Literature DB >> 18418709

Detection and downregulation of type I IGF receptor expression by antibody-conjugated quantum dots in breast cancer cells.

Hua Zhang1, Deepali Sachdev, Chun Wang, Allison Hubel, Martine Gaillard-Kelly, Douglas Yee.   

Abstract

The type I insulin-like growth factor (IGF) receptor (IGF1R) is a transmembrane tyrosine kinase involved in breast cancer proliferation, survival, and metastasis. Several monoclonal antibodies directed against the receptor are in clinical trials.
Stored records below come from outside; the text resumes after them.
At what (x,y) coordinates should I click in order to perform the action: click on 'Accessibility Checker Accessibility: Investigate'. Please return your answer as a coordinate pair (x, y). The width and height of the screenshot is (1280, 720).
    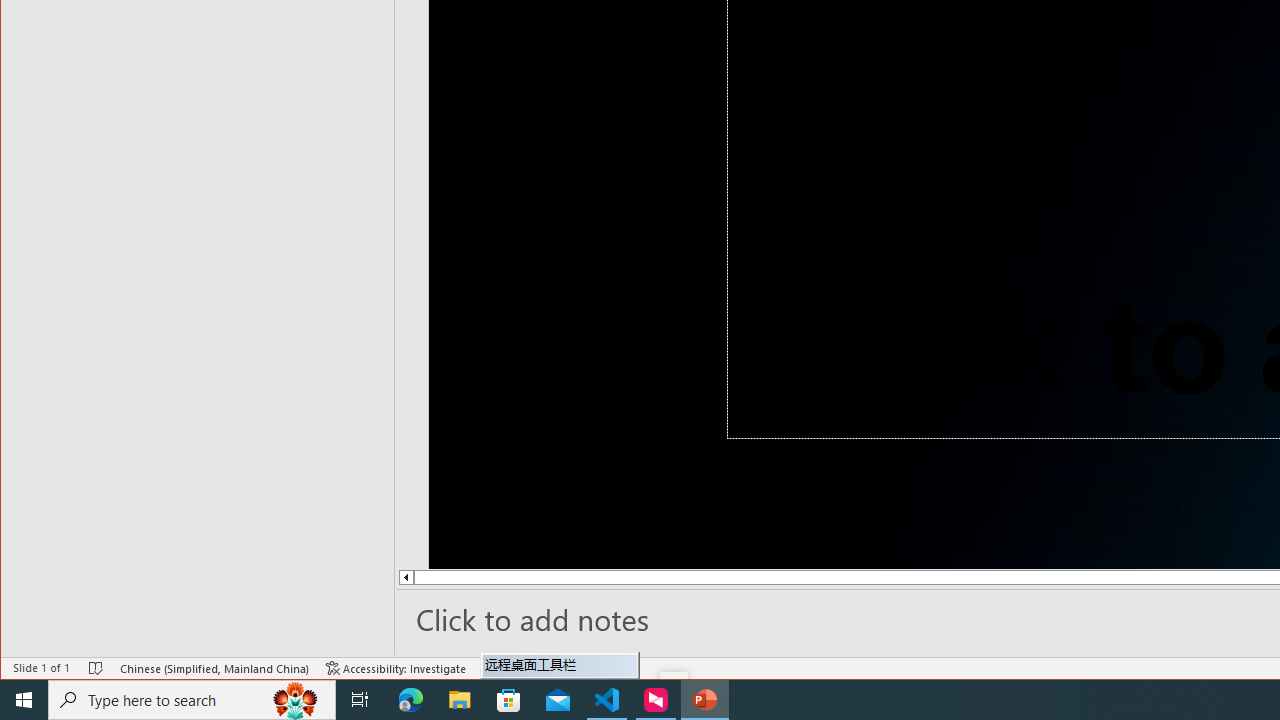
    Looking at the image, I should click on (396, 668).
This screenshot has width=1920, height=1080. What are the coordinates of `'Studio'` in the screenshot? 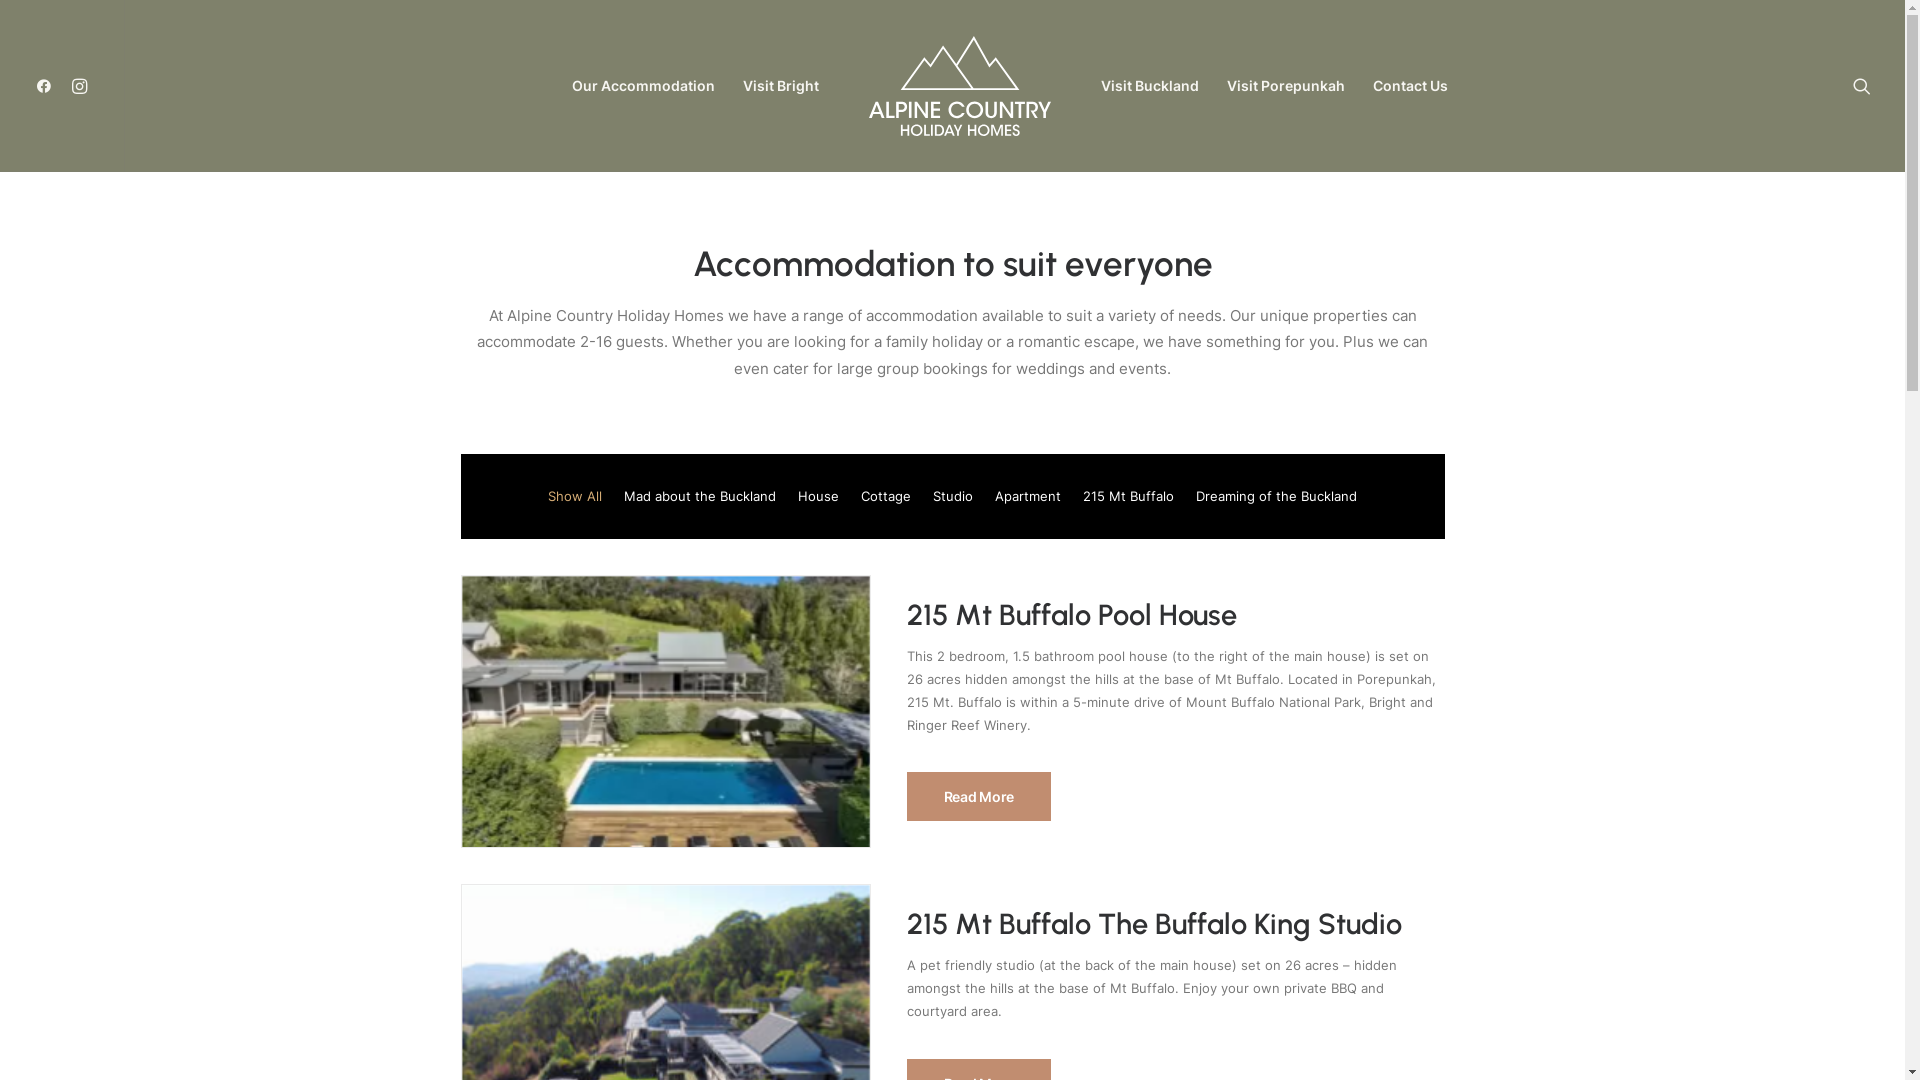 It's located at (952, 495).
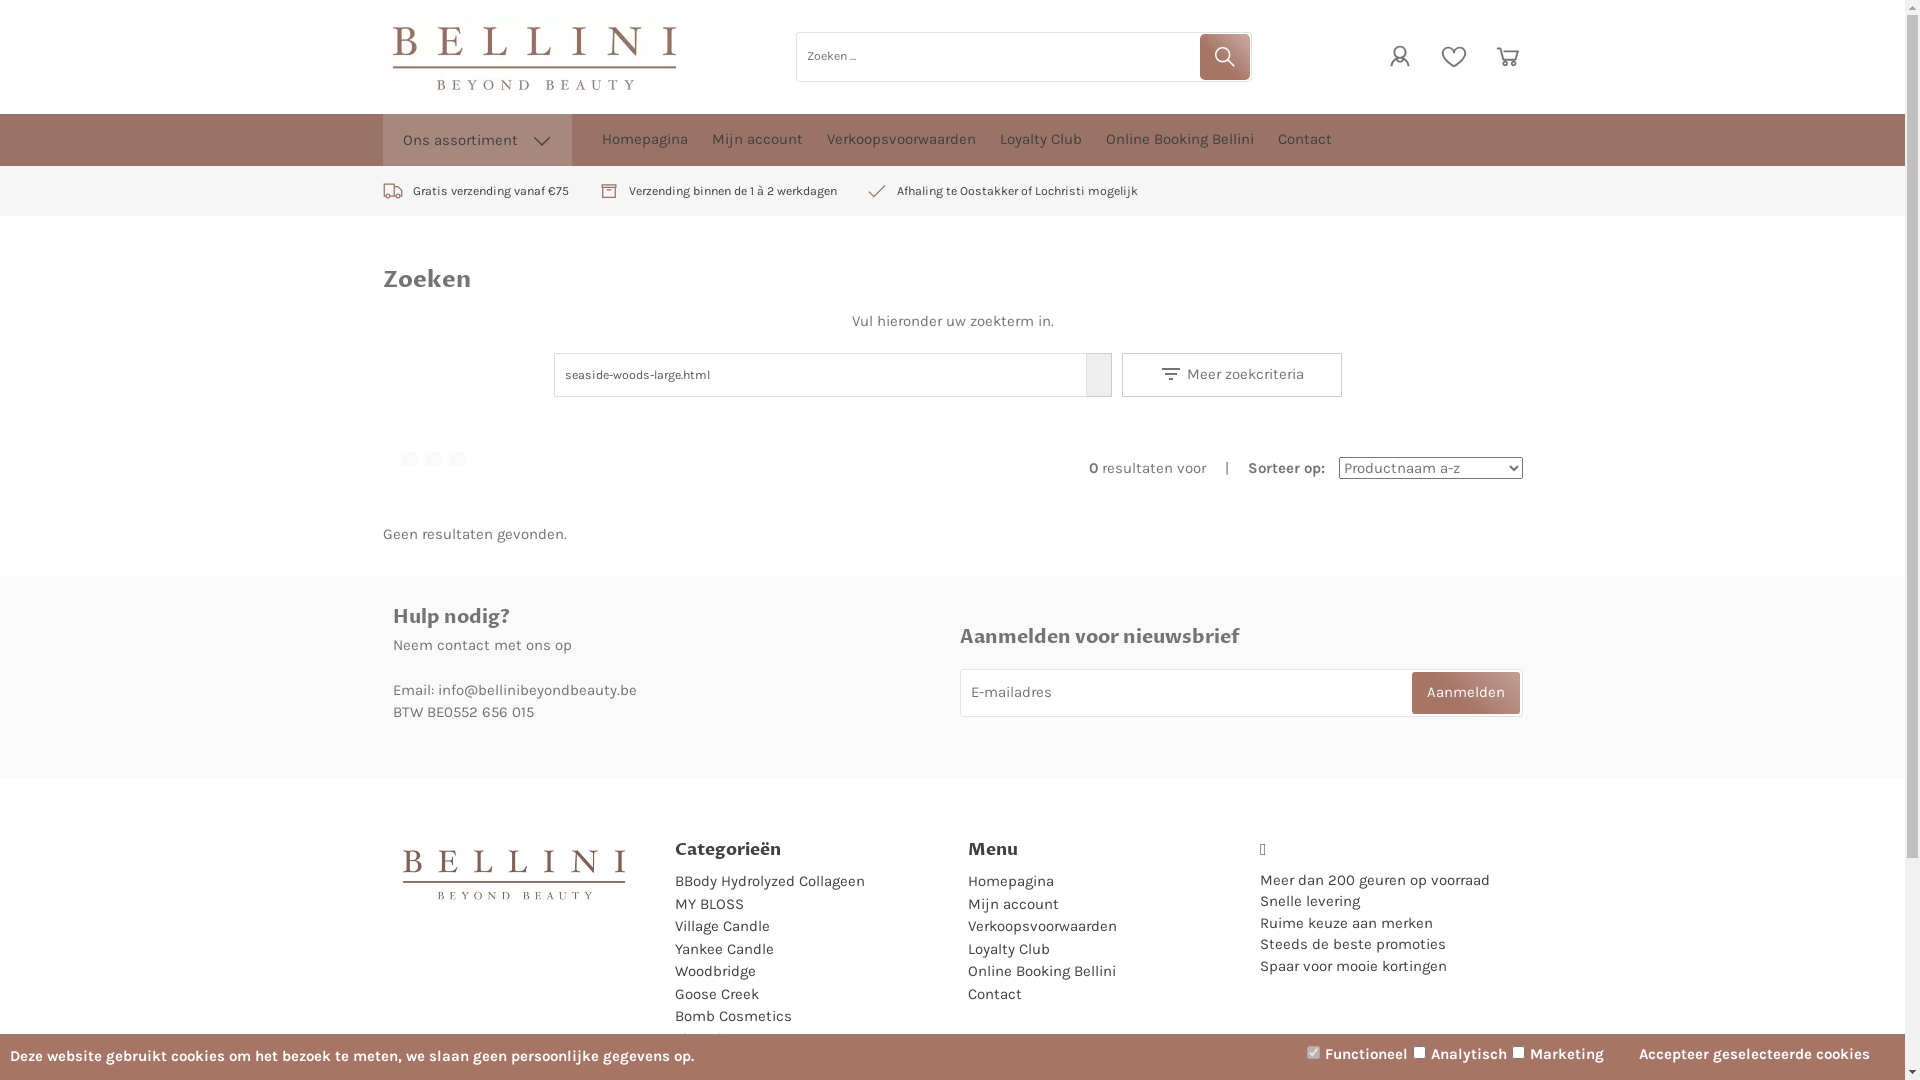 The height and width of the screenshot is (1080, 1920). Describe the element at coordinates (709, 903) in the screenshot. I see `'MY BLOSS'` at that location.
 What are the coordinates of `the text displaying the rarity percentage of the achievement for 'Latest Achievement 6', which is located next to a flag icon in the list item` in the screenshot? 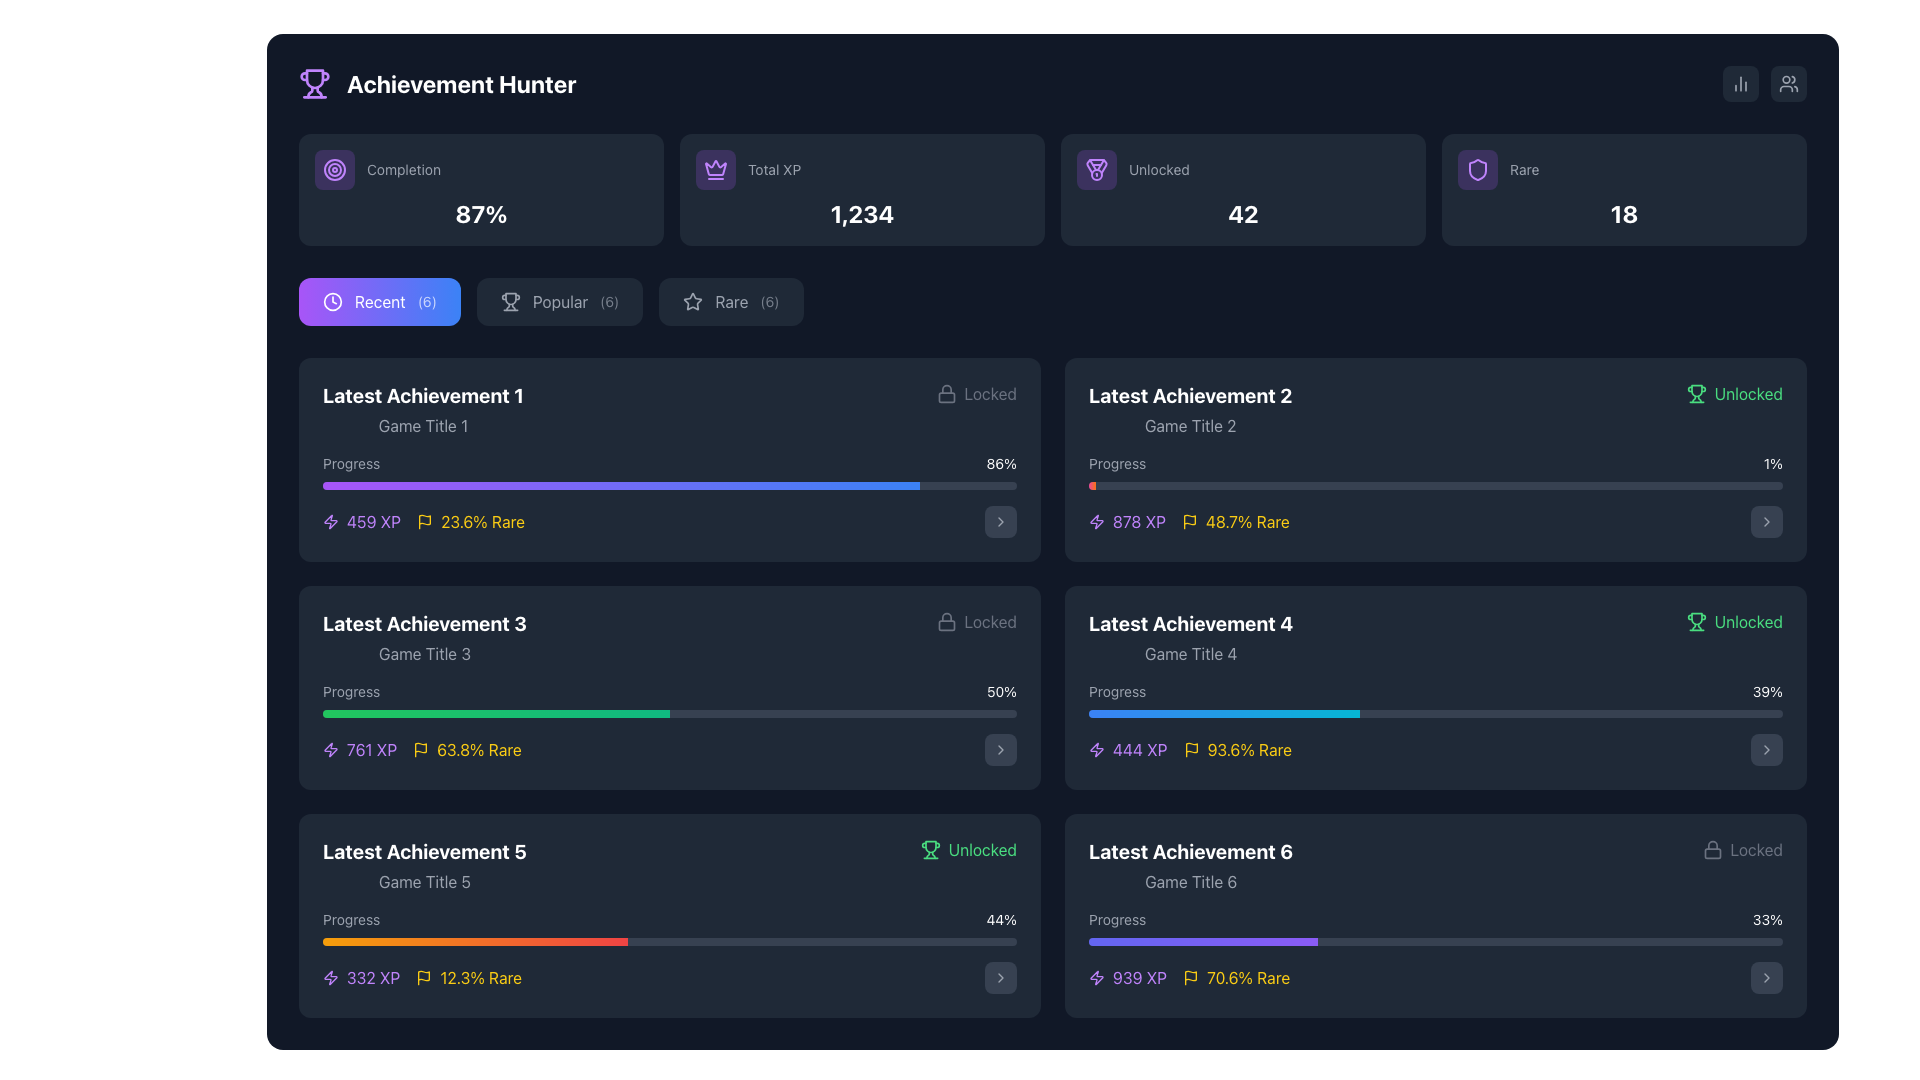 It's located at (1247, 977).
In order to develop a methodology to detect and measure IGF1R levels in breast cancer cells, we covalently conjugated an IGF1R antibody, AVE-1642, with quantum dots (Qdots), which are nanocrystals that emit fluorescence upon excitation. AVE-1642 Qdots only bound to cells that express IGF1R, and measured IGF1R levels by fluorescence emission at 655 nm. After binding to the cell surface, AVE-1642 Qdots underwent receptor mediated endocytosis, localized to endosome, and later translocated into the nucleus. Treating MCF-7 cells with AVE-1642 Qdots, but not unconjugated Qdots alone, downregulated IGF1R levels and rendered cells refractory to IGF-I stimulation. Furthermore, cell proliferation was slightly inhibited by AVE-1642 Qdots, but not the unconjugated Qdots. Our data suggest that AVE-1642 Qdots can be used to detect IGF1R expression and measure changes in cell surface receptor levels. In addition, the inhibitory effect of AVE-1642 Qdots to cell proliferation implies that it may serve as a traceable therapeutic agent.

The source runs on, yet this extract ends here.